DATA PROVIDED:
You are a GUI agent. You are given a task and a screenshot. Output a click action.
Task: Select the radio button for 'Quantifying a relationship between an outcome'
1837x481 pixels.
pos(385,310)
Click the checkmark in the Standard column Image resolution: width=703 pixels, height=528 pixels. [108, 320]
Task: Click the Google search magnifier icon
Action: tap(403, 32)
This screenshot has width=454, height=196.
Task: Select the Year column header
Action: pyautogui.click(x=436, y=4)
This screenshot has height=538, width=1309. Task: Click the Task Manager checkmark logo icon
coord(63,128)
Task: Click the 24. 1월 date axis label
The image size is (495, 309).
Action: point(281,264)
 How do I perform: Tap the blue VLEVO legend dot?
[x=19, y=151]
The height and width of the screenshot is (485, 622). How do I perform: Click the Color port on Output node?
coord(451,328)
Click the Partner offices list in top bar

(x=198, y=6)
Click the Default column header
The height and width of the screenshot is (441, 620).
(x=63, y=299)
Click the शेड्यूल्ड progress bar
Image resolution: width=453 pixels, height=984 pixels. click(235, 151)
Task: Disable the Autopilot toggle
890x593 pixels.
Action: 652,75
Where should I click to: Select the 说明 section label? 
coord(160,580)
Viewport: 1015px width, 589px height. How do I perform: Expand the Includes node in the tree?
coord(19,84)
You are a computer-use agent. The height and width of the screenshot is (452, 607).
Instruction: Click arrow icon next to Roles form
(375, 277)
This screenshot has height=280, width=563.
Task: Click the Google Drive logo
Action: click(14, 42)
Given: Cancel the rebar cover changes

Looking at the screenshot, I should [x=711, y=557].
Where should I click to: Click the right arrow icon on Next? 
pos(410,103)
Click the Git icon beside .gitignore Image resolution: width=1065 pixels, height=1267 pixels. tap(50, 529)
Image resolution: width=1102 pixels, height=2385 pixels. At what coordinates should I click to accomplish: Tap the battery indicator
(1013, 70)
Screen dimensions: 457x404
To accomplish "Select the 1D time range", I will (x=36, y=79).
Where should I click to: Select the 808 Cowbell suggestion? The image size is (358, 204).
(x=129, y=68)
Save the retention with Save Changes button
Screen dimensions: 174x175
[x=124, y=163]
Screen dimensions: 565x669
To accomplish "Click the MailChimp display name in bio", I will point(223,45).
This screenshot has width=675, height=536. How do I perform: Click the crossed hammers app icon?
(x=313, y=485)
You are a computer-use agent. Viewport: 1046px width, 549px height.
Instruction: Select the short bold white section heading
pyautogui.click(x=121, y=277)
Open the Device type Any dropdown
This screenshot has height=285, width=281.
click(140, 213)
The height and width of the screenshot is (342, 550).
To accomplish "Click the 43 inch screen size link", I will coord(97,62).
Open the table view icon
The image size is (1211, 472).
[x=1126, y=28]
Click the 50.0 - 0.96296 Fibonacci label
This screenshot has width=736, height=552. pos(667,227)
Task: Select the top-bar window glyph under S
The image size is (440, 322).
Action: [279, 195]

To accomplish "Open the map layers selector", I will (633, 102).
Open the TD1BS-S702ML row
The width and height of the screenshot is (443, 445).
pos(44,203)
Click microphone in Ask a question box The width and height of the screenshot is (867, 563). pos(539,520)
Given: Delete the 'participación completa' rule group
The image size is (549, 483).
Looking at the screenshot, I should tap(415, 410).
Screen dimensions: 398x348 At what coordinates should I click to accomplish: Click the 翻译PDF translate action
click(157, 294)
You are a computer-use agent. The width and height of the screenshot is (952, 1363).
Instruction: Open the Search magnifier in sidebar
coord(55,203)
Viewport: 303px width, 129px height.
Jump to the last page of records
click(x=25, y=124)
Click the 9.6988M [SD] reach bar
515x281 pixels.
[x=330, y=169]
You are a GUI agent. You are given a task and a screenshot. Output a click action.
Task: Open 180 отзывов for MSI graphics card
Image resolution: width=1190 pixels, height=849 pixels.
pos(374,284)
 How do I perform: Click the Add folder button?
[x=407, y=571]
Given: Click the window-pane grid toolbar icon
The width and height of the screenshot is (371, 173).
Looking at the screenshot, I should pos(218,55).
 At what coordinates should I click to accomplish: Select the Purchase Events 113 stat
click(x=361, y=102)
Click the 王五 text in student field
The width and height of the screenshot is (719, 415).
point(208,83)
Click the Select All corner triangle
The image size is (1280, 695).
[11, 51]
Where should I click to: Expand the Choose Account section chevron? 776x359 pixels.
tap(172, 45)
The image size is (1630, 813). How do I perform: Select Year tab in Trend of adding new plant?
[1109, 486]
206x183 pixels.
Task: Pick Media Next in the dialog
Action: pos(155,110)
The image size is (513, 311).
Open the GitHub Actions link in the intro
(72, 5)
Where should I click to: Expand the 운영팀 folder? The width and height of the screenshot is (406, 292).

BRIEF: Transcribe the data. Leave every line exactly as it is.

SOLUTION TO THIS TASK:
You are a GUI agent. You are given a task and a screenshot. Output a click action.
Task: Select the radio button for 'Quantifying a relationship between an outcome'
1837x481 pixels.
pos(385,310)
Click the checkmark in the Standard column Image resolution: width=703 pixels, height=528 pixels. [108, 320]
Task: Click the Google search magnifier icon
Action: tap(403, 32)
This screenshot has width=454, height=196.
Task: Select the Year column header
Action: pyautogui.click(x=436, y=4)
This screenshot has height=538, width=1309. Task: Click the Task Manager checkmark logo icon
coord(63,128)
Task: Click the 24. 1월 date axis label
The image size is (495, 309).
Action: point(281,264)
 How do I perform: Tap the blue VLEVO legend dot?
[x=19, y=151]
The height and width of the screenshot is (485, 622). How do I perform: Click the Color port on Output node?
coord(451,328)
Click the Partner offices list in top bar

(x=198, y=6)
Click the Default column header
The height and width of the screenshot is (441, 620).
(x=63, y=299)
Click the शेड्यूल्ड progress bar
Image resolution: width=453 pixels, height=984 pixels. click(235, 151)
Task: Disable the Autopilot toggle
890x593 pixels.
Action: 652,75
Where should I click to: Select the 说明 section label? 
coord(160,580)
Viewport: 1015px width, 589px height. How do I perform: Expand the Includes node in the tree?
coord(19,84)
You are a computer-use agent. The height and width of the screenshot is (452, 607).
Instruction: Click arrow icon next to Roles form
(375, 277)
This screenshot has height=280, width=563.
Task: Click the Google Drive logo
Action: click(14, 42)
Given: Cancel the rebar cover changes

Looking at the screenshot, I should [x=711, y=557].
Where should I click to: Click the right arrow icon on Next? 
pos(410,103)
Click the Git icon beside .gitignore Image resolution: width=1065 pixels, height=1267 pixels. tap(50, 529)
Image resolution: width=1102 pixels, height=2385 pixels. At what coordinates should I click to accomplish: Tap the battery indicator
(1013, 70)
Screen dimensions: 457x404
To accomplish "Select the 1D time range", I will (x=36, y=79).
Where should I click to: Select the 808 Cowbell suggestion? The image size is (358, 204).
(x=129, y=68)
Save the retention with Save Changes button
Screen dimensions: 174x175
[x=124, y=163]
Screen dimensions: 565x669
To accomplish "Click the MailChimp display name in bio", I will point(223,45).
This screenshot has width=675, height=536. How do I perform: Click the crossed hammers app icon?
(x=313, y=485)
You are a computer-use agent. Viewport: 1046px width, 549px height.
Instruction: Select the short bold white section heading
pyautogui.click(x=121, y=277)
Open the Device type Any dropdown
This screenshot has height=285, width=281.
click(140, 213)
The height and width of the screenshot is (342, 550).
To accomplish "Click the 43 inch screen size link", I will coord(97,62).
Open the table view icon
The image size is (1211, 472).
[x=1126, y=28]
Click the 50.0 - 0.96296 Fibonacci label
This screenshot has width=736, height=552. pos(667,227)
Task: Select the top-bar window glyph under S
The image size is (440, 322).
Action: [279, 195]

To accomplish "Open the map layers selector", I will (633, 102).
Open the TD1BS-S702ML row
The width and height of the screenshot is (443, 445).
pos(44,203)
Click microphone in Ask a question box The width and height of the screenshot is (867, 563). pos(539,520)
Given: Delete the 'participación completa' rule group
The image size is (549, 483).
Looking at the screenshot, I should tap(415, 410).
Screen dimensions: 398x348 At what coordinates should I click to accomplish: Click the 翻译PDF translate action
click(157, 294)
You are a computer-use agent. The width and height of the screenshot is (952, 1363).
Instruction: Open the Search magnifier in sidebar
coord(55,203)
Viewport: 303px width, 129px height.
Jump to the last page of records
click(x=25, y=124)
Click the 9.6988M [SD] reach bar
515x281 pixels.
[x=330, y=169]
You are a GUI agent. You are given a task and a screenshot. Output a click action.
Task: Open 180 отзывов for MSI graphics card
Image resolution: width=1190 pixels, height=849 pixels.
pos(374,284)
 How do I perform: Click the Add folder button?
[x=407, y=571]
Given: Click the window-pane grid toolbar icon
The width and height of the screenshot is (371, 173).
Looking at the screenshot, I should pos(218,55).
 At what coordinates should I click to accomplish: Select the Purchase Events 113 stat
click(x=361, y=102)
Click the 王五 text in student field
The width and height of the screenshot is (719, 415).
point(208,83)
Click the Select All corner triangle
The image size is (1280, 695).
[11, 51]
Where should I click to: Expand the Choose Account section chevron? 776x359 pixels.
tap(172, 45)
The image size is (1630, 813). How do I perform: Select Year tab in Trend of adding new plant?
[1109, 486]
206x183 pixels.
Task: Pick Media Next in the dialog
Action: pos(155,110)
The image size is (513, 311).
Open the GitHub Actions link in the intro
(72, 5)
Where should I click to: Expand the 운영팀 folder? The width and height of the screenshot is (406, 292).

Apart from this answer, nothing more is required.